Schon bald nach Schließung der Wahllokale zeichnete sich Barrows erwarteter Sieg ab. In der Nacht zu Montag ließ er sich schließlich in der Hauptstadt Banjul von seinen Anhänger*innen bejubeln. Mit ersten Feiern hatten viele schon am Nachmittag begonnen.
Barrow, der gemeinsam mit seinen zwei Frauen auftrat, sagte: „Die Demokratie hat sich für uns eingesetzt und hilft uns, das Land in den nächsten fünf Jahren reibungslos zu führen.“ Auch rief er dazu auf, politische Differenzen beiseite zu legen und als ein geeintes Volk für die Entwicklung des Landes zu arbeiten.
Zweifel am Ergebnis äußerten bereits vor der offiziellen Bekanntgabe die Oppositionskandidaten Darboe, Essa Mbye Faal und Mama Kandeh. Sie zweifelten die Zahlen an und gaben in einer Mitteilung bekannt, die Beobachter*innen ihrer Parteien hätten verschiedene Vorfälle registriert.

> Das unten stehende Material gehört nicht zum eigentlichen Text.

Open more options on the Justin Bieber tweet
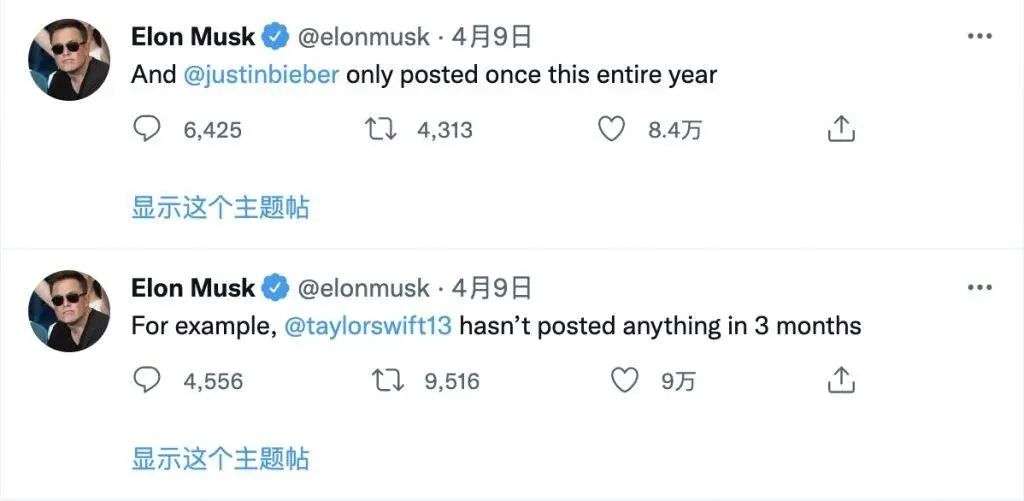The width and height of the screenshot is (1024, 501). [979, 37]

Am Wahltag hatte Ernest Bai Koroma, Chef der Wahlbeobachter der Westafrikanischen Wirtschaftsgemeinschaft (ECOWAS) und ehemaliger Präsident von Sierra Leone, alle sechs Kandidaten und deren Unterstützer dazu aufgerufen, das Ergebnis zu akzeptieren. Das sei wichtig für den demokratischen Prozess. Auch würde es so einen großen Gewinner geben: das gambische Volk.
In Gambia wird nicht mit Stimmzetteln abgestimmt, sondern mit Murmeln. Jede*r Wähler*in – insgesamt waren gut 960.000 registriert – erhält eine Murmel und wirft sie in die Dose für den jeweiligen Kandidaten. Dieses System, das vor rund 60 Jahren eingeführt wurde, soll Fälschungen verhindern und Analphabet*innen die Teilnahme an der Wahl erleichtern.

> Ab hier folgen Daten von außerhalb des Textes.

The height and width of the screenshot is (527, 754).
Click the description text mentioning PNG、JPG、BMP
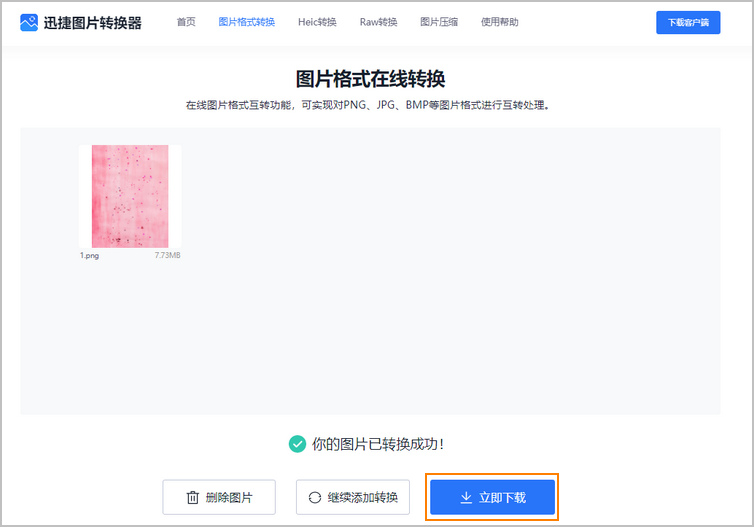click(x=367, y=105)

Nach UN-Angaben kann bis heute in Gambia nur jede*r zweite Erwachsene lesen und schreiben. Der Sierra-Leoner Ernest Bai Koroma bezeichnete die Vorgehensweise als phänomenal: schnell, günstig und typisch afrikanisch.
Auf Barrow kommen nun eine Reihe großer Aufgaben zu. Er hat gerade den Abschlussbericht der Wahrheitskommission erhalten, die Menschenrechtsverbrechen während der Herrschaft Jammehs dokumentiert hat und eine Aufarbeitung der Verbrechen wie Folter, Ermordung und Verschleppung empfiehlt.
Auch gilt es, bessere Perspektiven in Gambia für junge Menschen zu schaffen. Aufgrund mangelnder Jobaussichten bleibt der Wunsch, nach Nordafrika und Europa auszuwandern, groß.